O valor é irrisório para tratar de um país que perde mais gente para o suicídio do que para acidentes de moto ou HIV. O total de mortes autoprovocadas dobrou nas últimas duas décadas, escancarando uma multidão de deprimidos e ansiosos impulsionada pela pandemia.
Se quiser alargar a rede, portanto, a gestão petista terá que remanejar as cifras da Saúde, em disputa acirrada desde a elaboração do Orçamento de 2023. Miranda admite que até aqui o dinheiro é insuficiente e diz que vai destrinchar os números nas próximas semanas.
Pode ajudar o fato de que, pela primeira vez, a saúde mental foi alçada a departamento —antes era uma coordenação dentro de um departamento.
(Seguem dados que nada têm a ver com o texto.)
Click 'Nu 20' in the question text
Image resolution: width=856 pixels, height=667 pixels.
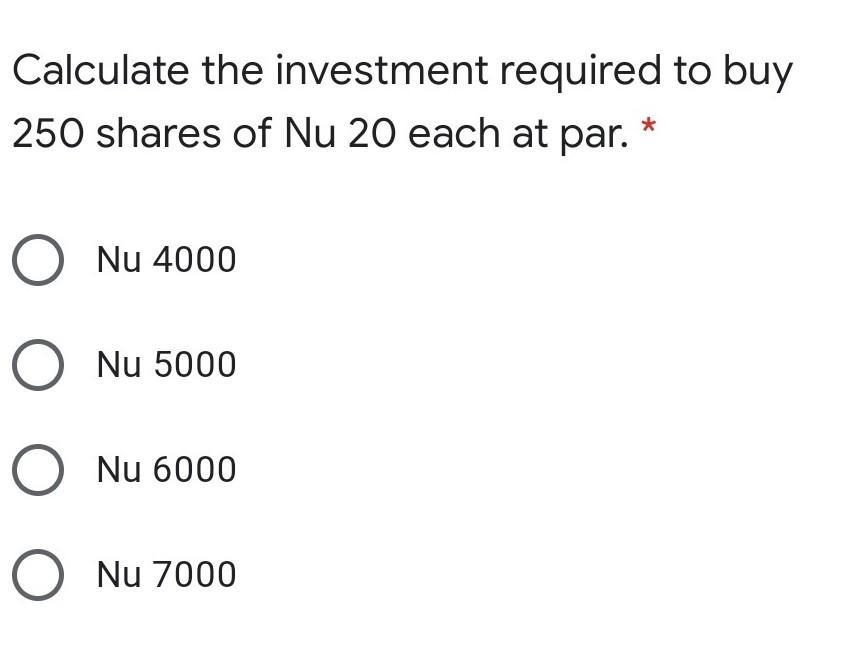click(338, 133)
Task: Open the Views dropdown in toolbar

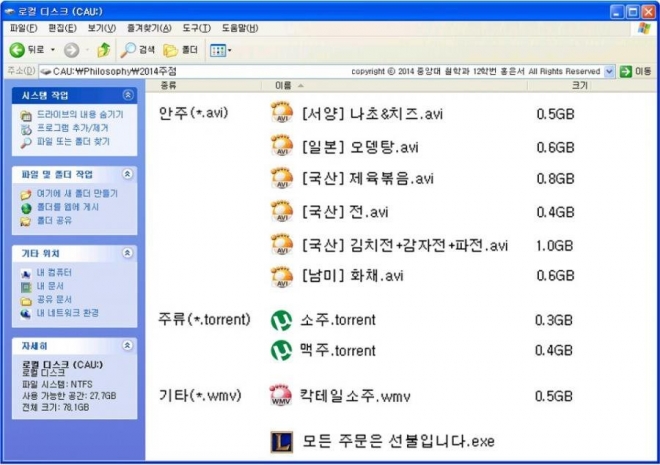Action: tap(221, 49)
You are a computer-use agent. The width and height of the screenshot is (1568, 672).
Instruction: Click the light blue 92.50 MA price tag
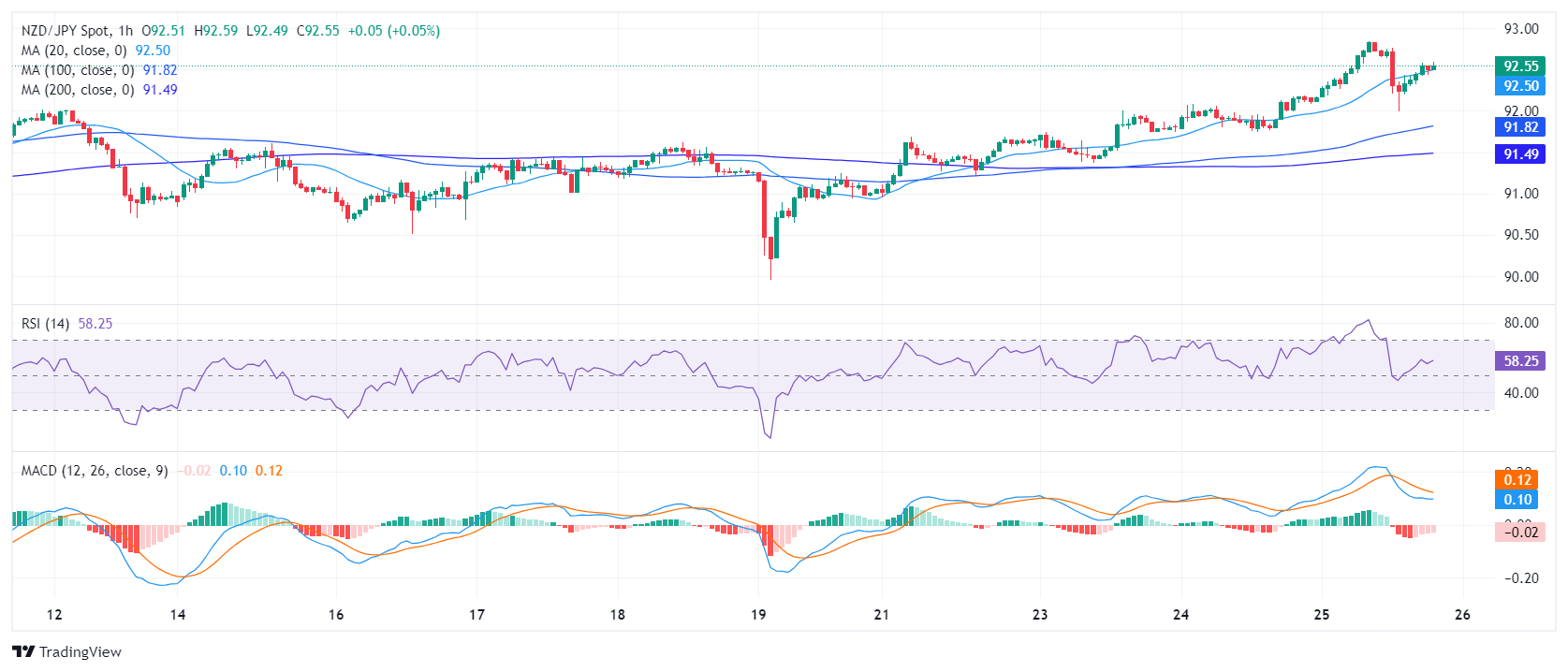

Segundo Arthur Chioro, que coordenou a equipe de transição da saúde de Lula, uma pessoa já foi convidada para chefiá-lo, porém ainda não confirmou.
O que foi decidido até aqui é que, abaixo dessa pessoa, haverá dois diretores, que cuidarão da operação e da expansão e avaliação da rede, mas também uma diretoria técnica colegiada de diferentes regiões do país para descentralizar as decisões.
"A guerra do governo com os estados e municípios ficou para trás", afirma o novo secretário, que promete ainda interlocução com os conselhos nacionais de secretários de Saúde dos estados e dos municípios (Conass e Conasems).
Outros compromissos que ele assume são retomar a Conferência Nacional de Saúde Mental e a publicação de relatórios anuais com dados epidemiológicos, de administração e avaliação dos serviços.
A gestão Bolsonaro deixa a saúde mental sob duras críticas de profissionais da área pela falta de participação popular e transparência e pela publicação de portarias que, para eles, desestruturaram a rede de atenção psicossocial (Raps) —o novo ministério diz que vai criar um grupo de trabalho para analisá-las.
Na visão do psiquiatra Rafael Bernardon, que foi o coordenador nacional da saúde mental até o último dia 31, porém, a avaliação é outra. "Deixamos um arcabouço legislativo para equilibrar a rede, da atenção básica até a hospitalar", defende.
Ele argumenta que paralisou o registro de novos Caps para "induzir o planejamento regional", porque havia muitos pedidos sobrepostos, e diz que sofreu entraves para implantar equipes ambulatoriais e leitos por um "boicote sistemático dos estados" e "amarras ideológicas".
"O entendimento ainda é aquele de que o único caminho possível é o Caps tradicional, não o Caps com estrutura médica maior, por exemplo. Enquanto a amarra ideológica continuar travando o sistema, não teremos no SUS o que o sistema privado oferece", afirma ele, que agora vai se dedicar ao seu consultório particular.
O psiquiatra reconhece que a saúde mental não era tratada como prioridade no antigo governo e que, na disputa por recursos, a área nem sempre levava a melhor. "Houve aumento de serviços na rede, mas deixo alguns na fila porque não teve orçamento para habilitar em 2022."
Até agora não houve uma troca entre a antiga equipe e a nova, e ainda restam muitas dúvidas sobre o futuro da saúde mental no Brasil. Na próxima terça (10), a equipe de transição de Lula deve divulgar um relatório específico da Saúde com mais detalhes, como fez com o relatório geral em dezembro.
Por enquanto, continua no limbo, por exemplo, um resquício sombrio dos manicômios no país: ainda é incerto o que será feito sobre os presídios e centros de custódia, abarrotados de presos com transtornos mentais sem condições mínimas de tratamento.